近来研究开始关注于circRNA可能在疾病病理方面起到的作用。例如，环状ANRIL(cANRIL)是长链非编码RNA ANRIL的环状拼接形式，其在人类细胞中的表达与该位点上几个可能影响ANRIL拼接的SNP有关，能调节INK4/ARF的水平并增加动脉粥样硬化的风险。这项研究充分证明circRNA与疾病的发生存在关联，并能很好地作为疾病新型生物标记。而与疾病关联miRNA的相互作用则说明环状RNA能够参与疾病调节，例如，环状RNAciRS-7在人脑组织中丰富表达，与脑特异性microRNA miR-7相互作用；而ciRS-7含有多个串联的miR-7结合位点，因此可以作为内源性的miRNA海绵，抑制miR-7活性。考虑到miR-7是各种不同癌症相关通路的重要调节因子，同时也因能直接调节a-突触核蛋白和泛素蛋白连接酶A(UBE2A)的表达而可能与帕金森和阿兹海默疾病的发生相关，所以ciRS-7有可能作为神经性系统疾病和癌症发生的重要调节因子。

更多的证据显示，cirRNA在miRNA水平的微调上起着非常重要的作用，通过竞争结合miRNA来调控基因的表达，而已有的研究证实，miRNA在抑郁症的发病机制中起到重要的调节作用，因此，cirRNA可能进一步参与抑郁症的病理调控过程；而且缺乏特异性的生物标记物，造成临床诊断缺乏客观指标，增加了诊断误诊率，因此，探讨抑郁症诊断和疗效观察的特异性生物标记物cirRNA，对于抑郁症的诊断、治疗、预防等均具有重要的意义和价值。

发明内容

本发明要解决的技术问题是：提供一种用于抑郁症诊断的circRNA标志物。

为解决上述技术问题，本发明采用的技术方案如下：一种用于抑郁症诊断的circRNA标志物，所述标记物包括hsa_circRNA_002143、hsa_circRNA_103636、hsa_circRNA_100679和hsa_circRNA_104953四种circRNA的组合。所述hsa_circRNA_002143、hsa_circRNA_103636、hsa_circRNA_100679和hsa_circRNA_104953为相关数据库中的RNA代号，可以在数据库中检索得到。

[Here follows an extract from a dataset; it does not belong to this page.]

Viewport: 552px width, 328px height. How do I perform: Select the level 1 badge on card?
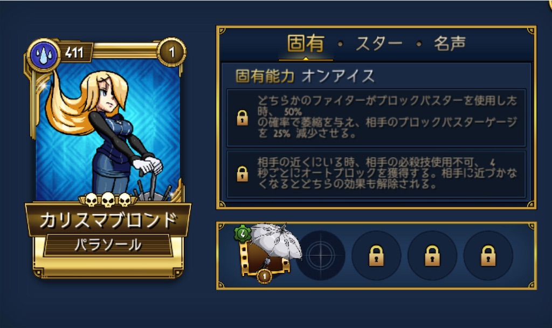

优选的，所述用于抑郁症诊断的circRNA标志物为hsa_circRNA_103636。

在本发明的第二方面，提供了一种抑郁症诊断试剂盒，其能够测定血液中的hsa_circRNA_002143、hsa_circRNA_103636、hsa_circRNA_100679和hsa_circRNA_104953这四种circRNA的含量。

优选的，所述抑郁症诊断试剂盒能够测定血液中的hsa_circRNA_103636的含量。

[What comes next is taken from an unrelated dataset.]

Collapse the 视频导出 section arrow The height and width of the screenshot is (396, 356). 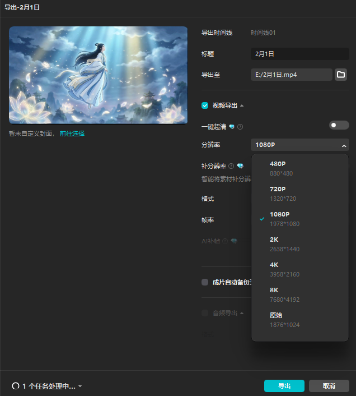(242, 105)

在本发明的一个优选例中，提供了hsa_circRNA_002143、hsa_circRNA_103636、hsa_circRNA_100679和hsa_circRNA_104953四种circRNA在制备抑郁症诊断试剂盒中的应用。

在本发明的一个优选例中，提供了hsa_circRNA_103636在制备抑郁症诊断试剂盒中的应用。

在本发明的一个优选例中，上述试剂盒含有hsa_circRNA_002143、hsa_circRNA_103636、hsa_circRNA_100679和hsa_circRNA_104953的引物和探针。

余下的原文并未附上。